## [What this task involves]
Scan the data beneath this task and copy each line that includes "agent".

## [Extracted data entries]
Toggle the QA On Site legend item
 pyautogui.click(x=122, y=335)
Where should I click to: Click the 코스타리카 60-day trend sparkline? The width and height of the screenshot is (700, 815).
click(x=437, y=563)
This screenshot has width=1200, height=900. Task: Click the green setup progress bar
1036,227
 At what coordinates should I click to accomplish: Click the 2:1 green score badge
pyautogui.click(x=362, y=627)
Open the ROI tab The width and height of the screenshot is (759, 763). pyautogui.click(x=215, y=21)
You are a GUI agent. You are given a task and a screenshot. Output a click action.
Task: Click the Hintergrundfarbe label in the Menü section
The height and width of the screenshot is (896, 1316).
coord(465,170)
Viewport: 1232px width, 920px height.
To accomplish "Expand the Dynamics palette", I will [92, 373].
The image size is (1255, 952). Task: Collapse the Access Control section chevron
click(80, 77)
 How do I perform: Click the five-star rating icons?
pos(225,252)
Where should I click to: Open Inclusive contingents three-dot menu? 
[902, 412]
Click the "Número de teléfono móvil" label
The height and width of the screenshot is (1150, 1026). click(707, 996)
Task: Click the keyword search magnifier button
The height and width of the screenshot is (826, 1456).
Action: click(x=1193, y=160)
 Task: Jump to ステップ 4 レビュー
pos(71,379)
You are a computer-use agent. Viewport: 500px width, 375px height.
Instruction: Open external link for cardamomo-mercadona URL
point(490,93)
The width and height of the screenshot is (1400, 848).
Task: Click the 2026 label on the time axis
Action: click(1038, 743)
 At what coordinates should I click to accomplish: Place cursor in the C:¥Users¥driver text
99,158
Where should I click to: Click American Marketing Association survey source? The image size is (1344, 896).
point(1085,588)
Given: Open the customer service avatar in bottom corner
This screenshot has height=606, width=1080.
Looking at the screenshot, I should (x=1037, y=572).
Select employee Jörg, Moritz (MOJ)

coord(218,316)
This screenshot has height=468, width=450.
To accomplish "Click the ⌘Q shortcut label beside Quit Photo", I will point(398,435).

## [Output of the task]
You are a GUI agent. You are given a task and a screenshot. Output a click action.
You are a computer-use agent. Viewport: 500px width, 375px height.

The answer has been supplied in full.